### Document segment

While we seek for and often find simple laws and mechanisms that underlie natural phenomena, these simple laws typically interact in ways that get more and more complex as systems get larger. Even if reality is governed by a few simple laws–like maybe some inherent form of agency, and the self-existent and eternal nature of stuff (whatever that is)–it seems most likely to me that the problem of maximizing reproductive rates is very hard, and maybe insoluble. Cloning and micromanaging fail in this complex reality. On the other hand, creating innovators who will seek for new ways to improve reproductive rates in an ever-changing multiverse will be optimal in this reality. This reality grants reproductive success to Gods who enable their offspring rather than control them. Unfortunately for Lucifer, this path requires agency.
The Problem of Agency
Most of us don’t usually think of agency as a problem–at least when it is our own. We do, however, recognize the harm other people do, both intentionally and accidentally, when exercising their agency. Even in a multiverse without the need for competition, agency can lead to competition and destructiveness. In the hands of an all-powerful being, it could possibly lead to the destruction of universes, and other Gods. Or it could lead to lazy or selfish Gods stealing universes from hard-working, compassionate Gods. Or it could lead to Gods inhibiting the progress of other Gods so that they can stay on top of the heap, so to speak. Each of these problems would limit the creative rates of Gods relative to those who don’t allow agency, but removing agency inhibits innovation and reproductive success that could result from freedom. The best scenario would be to limit the greatest power only to those who won’t use it to compete or destroy, but how can this be done? I see two possibilities. One is that the laws of nature don’t allow any beings to attain God-like power without being compassionate. Problem solved. I’m not sure what laws those would be, but maybe agency as a natural law leads to that outcome. The other option is that current Gods test their offspring for the traits required for Godhood. What are those traits? Minimally they are the possibility of long life, power to create universes, and great compassion. Long life can be granted. The power to create can be taught. Compassion is the sticking point.
How can you test if an aspiring God has compassion? Ask her? Say: “If you are compassionate, I will teach you to have enough power to create universes.” She says, “I’m compassionate. Look, I love puppies! See! I’m petting it so nicely. I’ll be gentle. I won’t cut it in half” (as my two-year-old told me about the frog he was petting in our yard). And you say, “Great! Here’s power over untold lives and the knowledge needed to kill off billions of your own brothers and sisters. I’m sure you’ll always use it properly and never do anything selfish because you were so nice to that puppy while I was watching you.” Perfect. The multiverse is all squared away and we will all become one big, happy, loving family of Gods. Yay!

### Task requirements
a: Rewrite the records from the line with "Click the blurred" to the line with "Looking at the screenshot, I should [x=129, y=30].", putting "sale price" in place of "selling price" and leaving everything else unchanged.
b: Write the next part of the passage on agency and testing aspiring Gods for compassion, picking up after its final sentence.
The records that follow are unrelated to the text above.

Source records
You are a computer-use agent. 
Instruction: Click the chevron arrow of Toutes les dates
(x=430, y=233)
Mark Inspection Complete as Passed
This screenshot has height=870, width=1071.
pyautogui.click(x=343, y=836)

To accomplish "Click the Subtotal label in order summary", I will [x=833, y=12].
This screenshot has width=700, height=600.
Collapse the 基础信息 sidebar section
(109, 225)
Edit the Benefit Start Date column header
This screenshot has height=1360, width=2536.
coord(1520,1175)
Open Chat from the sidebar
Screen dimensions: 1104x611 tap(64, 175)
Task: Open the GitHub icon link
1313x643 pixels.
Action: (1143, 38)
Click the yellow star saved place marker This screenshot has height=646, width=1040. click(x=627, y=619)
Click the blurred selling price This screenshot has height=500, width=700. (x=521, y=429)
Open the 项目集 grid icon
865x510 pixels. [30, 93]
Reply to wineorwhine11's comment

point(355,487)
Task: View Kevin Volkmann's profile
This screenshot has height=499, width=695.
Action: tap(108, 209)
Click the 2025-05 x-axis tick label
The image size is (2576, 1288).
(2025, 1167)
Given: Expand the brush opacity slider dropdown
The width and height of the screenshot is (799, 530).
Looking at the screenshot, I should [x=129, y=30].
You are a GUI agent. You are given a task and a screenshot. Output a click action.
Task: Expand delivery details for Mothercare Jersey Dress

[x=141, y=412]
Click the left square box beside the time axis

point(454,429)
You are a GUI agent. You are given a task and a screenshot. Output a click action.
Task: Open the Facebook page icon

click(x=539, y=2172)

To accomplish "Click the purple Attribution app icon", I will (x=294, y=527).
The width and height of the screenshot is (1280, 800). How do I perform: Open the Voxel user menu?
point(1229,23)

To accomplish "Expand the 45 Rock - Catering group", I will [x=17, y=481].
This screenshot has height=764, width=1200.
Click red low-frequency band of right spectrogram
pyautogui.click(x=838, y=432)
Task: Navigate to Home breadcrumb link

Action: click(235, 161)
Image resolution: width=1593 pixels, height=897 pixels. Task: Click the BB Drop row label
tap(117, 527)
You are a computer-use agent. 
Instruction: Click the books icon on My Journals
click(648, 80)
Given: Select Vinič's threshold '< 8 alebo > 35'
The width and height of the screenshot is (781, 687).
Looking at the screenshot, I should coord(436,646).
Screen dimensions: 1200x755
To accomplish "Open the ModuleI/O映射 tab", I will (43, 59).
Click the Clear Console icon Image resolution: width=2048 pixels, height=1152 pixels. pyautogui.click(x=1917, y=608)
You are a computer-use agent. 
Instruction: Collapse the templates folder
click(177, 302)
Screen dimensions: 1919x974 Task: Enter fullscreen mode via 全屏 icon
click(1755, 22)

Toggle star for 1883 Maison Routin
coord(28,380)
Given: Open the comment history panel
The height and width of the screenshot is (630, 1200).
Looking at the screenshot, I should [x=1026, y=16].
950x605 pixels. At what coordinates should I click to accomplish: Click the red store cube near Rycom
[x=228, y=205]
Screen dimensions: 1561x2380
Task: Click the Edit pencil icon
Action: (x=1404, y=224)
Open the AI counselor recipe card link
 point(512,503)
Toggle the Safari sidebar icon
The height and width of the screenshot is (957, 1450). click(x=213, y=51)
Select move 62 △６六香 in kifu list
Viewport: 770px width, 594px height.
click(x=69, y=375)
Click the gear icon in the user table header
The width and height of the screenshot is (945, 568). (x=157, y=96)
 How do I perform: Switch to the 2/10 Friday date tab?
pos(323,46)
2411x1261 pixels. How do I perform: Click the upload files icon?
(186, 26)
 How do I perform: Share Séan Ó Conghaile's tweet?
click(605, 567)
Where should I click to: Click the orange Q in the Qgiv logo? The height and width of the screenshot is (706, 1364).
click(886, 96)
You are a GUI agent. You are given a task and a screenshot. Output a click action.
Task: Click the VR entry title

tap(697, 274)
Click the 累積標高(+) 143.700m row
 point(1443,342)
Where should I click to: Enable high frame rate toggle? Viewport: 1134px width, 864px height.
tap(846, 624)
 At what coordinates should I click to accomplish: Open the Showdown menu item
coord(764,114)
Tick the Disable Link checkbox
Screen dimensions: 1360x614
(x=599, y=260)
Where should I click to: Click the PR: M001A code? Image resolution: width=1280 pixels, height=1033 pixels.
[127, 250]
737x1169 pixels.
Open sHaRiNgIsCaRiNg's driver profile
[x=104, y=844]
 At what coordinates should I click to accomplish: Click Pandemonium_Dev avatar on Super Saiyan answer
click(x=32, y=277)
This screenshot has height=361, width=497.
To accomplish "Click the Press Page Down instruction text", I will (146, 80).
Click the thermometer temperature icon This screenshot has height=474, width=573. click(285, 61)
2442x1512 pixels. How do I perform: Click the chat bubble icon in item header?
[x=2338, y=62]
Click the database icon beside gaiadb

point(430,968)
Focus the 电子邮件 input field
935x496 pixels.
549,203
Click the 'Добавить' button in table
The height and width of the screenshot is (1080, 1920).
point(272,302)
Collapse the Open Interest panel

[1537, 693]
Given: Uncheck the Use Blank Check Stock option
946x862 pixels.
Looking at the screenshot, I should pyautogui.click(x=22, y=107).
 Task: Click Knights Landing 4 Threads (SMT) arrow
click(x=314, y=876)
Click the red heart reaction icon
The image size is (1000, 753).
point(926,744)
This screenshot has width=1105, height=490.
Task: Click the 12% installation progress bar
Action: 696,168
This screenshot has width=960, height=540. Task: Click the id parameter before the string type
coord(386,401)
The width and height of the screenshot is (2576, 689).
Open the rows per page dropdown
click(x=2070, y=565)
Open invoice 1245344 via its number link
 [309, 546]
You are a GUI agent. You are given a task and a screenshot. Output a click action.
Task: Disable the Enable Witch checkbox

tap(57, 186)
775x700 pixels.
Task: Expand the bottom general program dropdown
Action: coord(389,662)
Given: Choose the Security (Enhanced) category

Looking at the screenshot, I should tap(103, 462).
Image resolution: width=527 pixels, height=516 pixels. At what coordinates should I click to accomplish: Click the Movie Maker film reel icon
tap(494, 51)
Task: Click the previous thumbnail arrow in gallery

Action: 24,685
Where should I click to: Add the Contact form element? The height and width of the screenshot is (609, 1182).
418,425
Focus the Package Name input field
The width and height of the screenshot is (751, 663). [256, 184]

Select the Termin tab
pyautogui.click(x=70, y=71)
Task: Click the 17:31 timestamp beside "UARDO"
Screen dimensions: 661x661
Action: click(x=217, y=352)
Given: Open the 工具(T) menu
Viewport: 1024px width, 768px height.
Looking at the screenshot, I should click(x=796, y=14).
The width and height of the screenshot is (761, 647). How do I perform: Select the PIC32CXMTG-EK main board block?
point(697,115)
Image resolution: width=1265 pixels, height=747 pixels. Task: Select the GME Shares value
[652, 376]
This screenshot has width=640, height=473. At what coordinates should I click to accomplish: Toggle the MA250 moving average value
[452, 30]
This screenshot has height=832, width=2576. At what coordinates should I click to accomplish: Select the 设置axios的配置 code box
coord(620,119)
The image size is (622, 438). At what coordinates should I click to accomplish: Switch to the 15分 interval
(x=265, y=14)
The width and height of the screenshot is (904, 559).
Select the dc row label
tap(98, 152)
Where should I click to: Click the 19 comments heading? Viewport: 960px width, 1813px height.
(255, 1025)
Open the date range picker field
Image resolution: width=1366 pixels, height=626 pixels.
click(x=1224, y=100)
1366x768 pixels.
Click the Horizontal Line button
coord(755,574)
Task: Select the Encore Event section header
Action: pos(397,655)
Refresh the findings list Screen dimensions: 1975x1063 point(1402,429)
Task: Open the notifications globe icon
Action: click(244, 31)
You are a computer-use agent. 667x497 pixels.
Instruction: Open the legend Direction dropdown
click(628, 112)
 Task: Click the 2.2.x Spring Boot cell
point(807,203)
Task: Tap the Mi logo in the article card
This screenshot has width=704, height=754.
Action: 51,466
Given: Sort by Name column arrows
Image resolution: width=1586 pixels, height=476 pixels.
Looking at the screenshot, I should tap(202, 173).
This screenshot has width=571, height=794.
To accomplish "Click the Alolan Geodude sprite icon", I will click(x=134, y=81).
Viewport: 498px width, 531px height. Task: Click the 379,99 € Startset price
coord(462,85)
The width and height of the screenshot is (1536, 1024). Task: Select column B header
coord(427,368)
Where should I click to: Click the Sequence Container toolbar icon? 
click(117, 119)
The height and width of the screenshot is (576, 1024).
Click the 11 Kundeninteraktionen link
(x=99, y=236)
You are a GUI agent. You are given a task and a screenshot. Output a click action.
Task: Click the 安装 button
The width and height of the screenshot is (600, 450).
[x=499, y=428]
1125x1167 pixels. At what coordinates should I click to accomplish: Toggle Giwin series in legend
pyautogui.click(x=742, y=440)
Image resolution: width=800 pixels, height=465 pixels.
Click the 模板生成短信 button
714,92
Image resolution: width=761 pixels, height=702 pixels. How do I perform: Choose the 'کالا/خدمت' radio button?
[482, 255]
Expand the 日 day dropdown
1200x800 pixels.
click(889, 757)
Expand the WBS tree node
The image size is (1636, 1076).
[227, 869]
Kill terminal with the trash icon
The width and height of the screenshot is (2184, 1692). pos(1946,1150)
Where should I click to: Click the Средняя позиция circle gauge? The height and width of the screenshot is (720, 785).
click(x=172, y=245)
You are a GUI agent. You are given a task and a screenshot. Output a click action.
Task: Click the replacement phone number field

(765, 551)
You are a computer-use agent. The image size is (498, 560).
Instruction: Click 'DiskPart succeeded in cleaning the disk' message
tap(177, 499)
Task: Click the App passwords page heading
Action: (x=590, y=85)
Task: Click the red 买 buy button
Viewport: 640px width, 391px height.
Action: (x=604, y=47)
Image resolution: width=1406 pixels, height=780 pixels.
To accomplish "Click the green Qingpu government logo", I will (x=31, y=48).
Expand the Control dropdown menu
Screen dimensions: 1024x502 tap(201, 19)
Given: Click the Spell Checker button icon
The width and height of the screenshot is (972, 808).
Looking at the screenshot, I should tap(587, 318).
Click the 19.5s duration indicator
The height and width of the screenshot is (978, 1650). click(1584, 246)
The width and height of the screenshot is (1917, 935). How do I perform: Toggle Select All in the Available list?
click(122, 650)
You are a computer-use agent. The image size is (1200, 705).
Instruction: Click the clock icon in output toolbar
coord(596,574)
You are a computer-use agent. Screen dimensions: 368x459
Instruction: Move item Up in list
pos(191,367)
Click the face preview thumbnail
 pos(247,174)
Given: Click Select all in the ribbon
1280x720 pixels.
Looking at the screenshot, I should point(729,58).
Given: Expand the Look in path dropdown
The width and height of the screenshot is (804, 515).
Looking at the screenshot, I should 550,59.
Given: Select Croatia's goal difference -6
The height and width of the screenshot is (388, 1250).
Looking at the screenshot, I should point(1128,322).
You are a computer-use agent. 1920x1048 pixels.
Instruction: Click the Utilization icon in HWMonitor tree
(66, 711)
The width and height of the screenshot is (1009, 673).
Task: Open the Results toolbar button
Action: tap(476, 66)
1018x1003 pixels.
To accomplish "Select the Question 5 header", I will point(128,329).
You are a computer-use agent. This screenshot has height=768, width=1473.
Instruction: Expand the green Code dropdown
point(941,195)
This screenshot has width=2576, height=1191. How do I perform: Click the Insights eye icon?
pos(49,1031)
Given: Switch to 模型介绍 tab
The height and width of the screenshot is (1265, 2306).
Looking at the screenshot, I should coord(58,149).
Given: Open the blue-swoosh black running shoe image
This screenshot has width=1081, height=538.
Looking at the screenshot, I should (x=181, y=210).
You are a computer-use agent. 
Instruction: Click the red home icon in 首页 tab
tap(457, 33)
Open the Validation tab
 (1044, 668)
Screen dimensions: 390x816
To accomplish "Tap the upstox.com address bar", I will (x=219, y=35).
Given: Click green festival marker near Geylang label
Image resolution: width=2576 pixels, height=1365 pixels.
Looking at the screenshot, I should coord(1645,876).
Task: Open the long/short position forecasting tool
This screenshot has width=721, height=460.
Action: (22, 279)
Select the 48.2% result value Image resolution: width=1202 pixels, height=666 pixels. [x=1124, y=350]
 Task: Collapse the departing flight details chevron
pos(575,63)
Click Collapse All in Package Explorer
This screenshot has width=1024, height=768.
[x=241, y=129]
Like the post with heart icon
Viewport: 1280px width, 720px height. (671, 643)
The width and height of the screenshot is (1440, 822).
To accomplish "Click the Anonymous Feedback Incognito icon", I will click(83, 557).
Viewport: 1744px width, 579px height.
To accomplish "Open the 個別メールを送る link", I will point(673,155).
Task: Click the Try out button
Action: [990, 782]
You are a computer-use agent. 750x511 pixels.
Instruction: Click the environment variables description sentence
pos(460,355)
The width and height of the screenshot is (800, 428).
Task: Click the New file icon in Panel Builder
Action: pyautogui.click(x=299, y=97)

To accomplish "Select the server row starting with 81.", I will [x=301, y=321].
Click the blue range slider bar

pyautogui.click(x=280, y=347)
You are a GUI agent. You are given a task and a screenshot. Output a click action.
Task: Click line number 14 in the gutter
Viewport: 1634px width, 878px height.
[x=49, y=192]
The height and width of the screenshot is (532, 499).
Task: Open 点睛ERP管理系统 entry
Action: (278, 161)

### Response list
a:
Click the blurred sale price This screenshot has height=500, width=700. (x=521, y=429)
Open the 项目集 grid icon
865x510 pixels. [30, 93]
Reply to wineorwhine11's comment

point(355,487)
Task: View Kevin Volkmann's profile
This screenshot has height=499, width=695.
Action: tap(108, 209)
Click the 2025-05 x-axis tick label
The image size is (2576, 1288).
(2025, 1167)
Given: Expand the brush opacity slider dropdown
The width and height of the screenshot is (799, 530).
Looking at the screenshot, I should [x=129, y=30].

b:
Alternatively, you could run a test for compassion. Maybe take away her memory and put her somewhere where her power is significant, but limited. Put her in a place where success is favored by competition so that she is tempted to be selfish. Make it so she can’t be absolutely sure that any of it matters beyond the here and now, and see what she decides to do. If she acts with compassion despite the temptations to do otherwise–if she acts to show that compassion matters for its own sake and not because it brings some guaranteed reward–then you know. You bring her back and teach her to be a God. If not, you put her on some other path to make her as happy as possible, because you love your children an awful lot.
There are no Gods but the fastest reproducers
Gods who reproduce most plentifully and successfully will have the most offspring, create the most new universes, and outnumber any Gods who can’t keep up. In fact, on long time scales the numerical differences are staggering. Let me show you some examples:
Imagine a single God stepping into His future with the power to create universes and foster new creators. He wants to always be supreme, so He chooses not to create other Gods. For all generations there is one, sole God.
Imagine another God who carefully reproduces slowly, limiting the rate of new God creation for whatever reasons–laziness, control issues, inability to do it any faster–that lineage of Gods will increase only linearly.
Imagine another God who learns to reproduce exponentially. After just a few generations Her offspring will be very numerous. Unless the offspring compete or interfere with one another for some reason, the growth will be astounding. After just seven generations, the Gods who reproduce exponentially, without limiting their growth through competition, will outnumber all other kinds of Gods by so much that we can’t even see the colors representing the other kinds of Gods on the graphs above. Extend this out to hundreds or millions of generations, and the chances that we live in a universe created by any kind of God other than the fastest exponentially reproducing kind approaches zero. Over eternity, any difference in the growth rate order will make the slower growing lineage numerically inconsequential.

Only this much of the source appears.